MILAN, ITALY – In today’s economic downturn, one might think that every new job posting would instantly draw a hoard of applicants. Not so in Italy. Of the 94,600 jobs small Italian firms have offered so far this year, about a third have gone unfilled, according to a recent report by Confartigianato, the association of Italy’s family-owned businesses.
It appears that the shame of working a blue-collar job is so great that Italians would rather risk twiddling their thumbs than using them to tailor fine European clothing, whip up delicious cannoli, or tinker with sports cars. This cultural stigma, unmoved by the fact that some skilled laborers earn substantially more than white-collar workers, has become a real “curse” for the Italian economy, says Giacomo Vaciago, an economic policy professor at the Catholic University of Milan.

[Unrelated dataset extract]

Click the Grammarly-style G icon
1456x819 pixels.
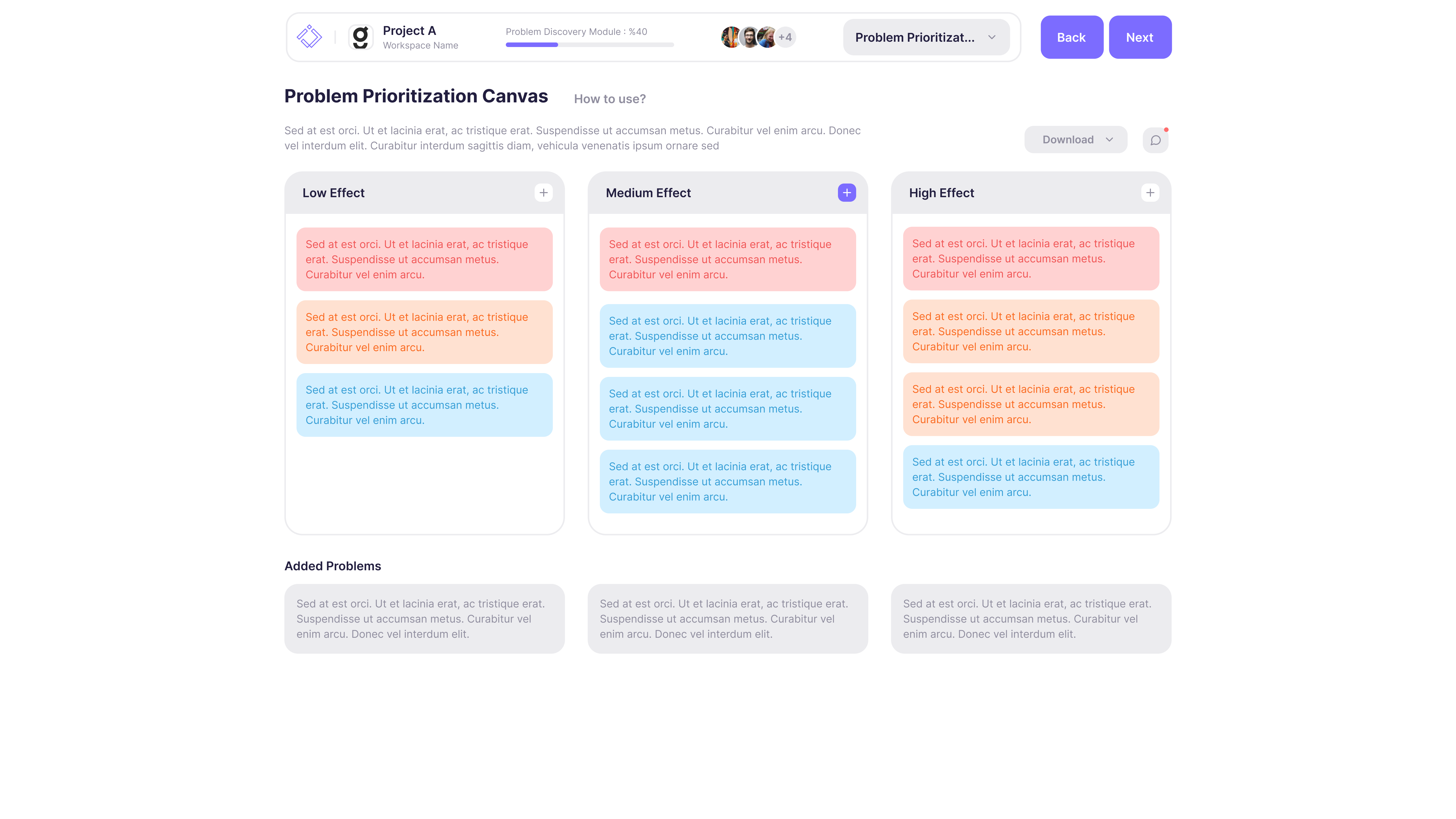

“Firms will always need these kind of workers,” he says, but very few young Italians are choosing such careers. “You can talk to the best mechanics in the Ferrari [car industry], and most of them will say their dream is to send their kids to college so that they can have a desk job ... even if this means they will earn less then their fathers.”

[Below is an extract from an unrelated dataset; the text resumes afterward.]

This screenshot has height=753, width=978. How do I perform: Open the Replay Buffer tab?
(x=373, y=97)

On average, a trained mechanic earns between €1,300 and €1,500 ($1,900 - $2,200) per month – much more than a school teacher (€1,200), who needs five years of college. Skilled workers also need some kind of formal education – usually a diploma from a professional institute, a high school oriented toward vocational professions. But such training has been neglected for a long time, says Mr. Vaciago, who recommends that the public education system invest in more professional institutes.
Far more than Gucci and gnocchi, industrial production fuels Italian economy
Although better known abroad for food and fashion, Italy’s economy still mostly relies on industrial production in highly specialized sectors, such as precision machinery, electrical goods, furniture, and motors – all of which require skilled labor.
According to the Confartigianato report, published last month, employers have a particularly hard time finding skilled manual workers, such as carpenters, plumbers, tailors, and mechanics. Hairdressers, pastry chefs and IT technicians are also in high demand.
Breaking the mold
Despite the longstanding resistance to such jobs, some say the culture is starting to change, perhaps thanks to the economic crisis.
Alessandro Mietner, a 32-year-old specialized mechanic from Castelletto Ticino, has five years of college education, but left his low-paying job in education to support his family.
“Three years ago, when they heard I left a white-collar job for this, people thought I was crazy,” says Mr. Mietner. “Now many understand my choice; some even realize that my job is more creative than answering the phone in an office.”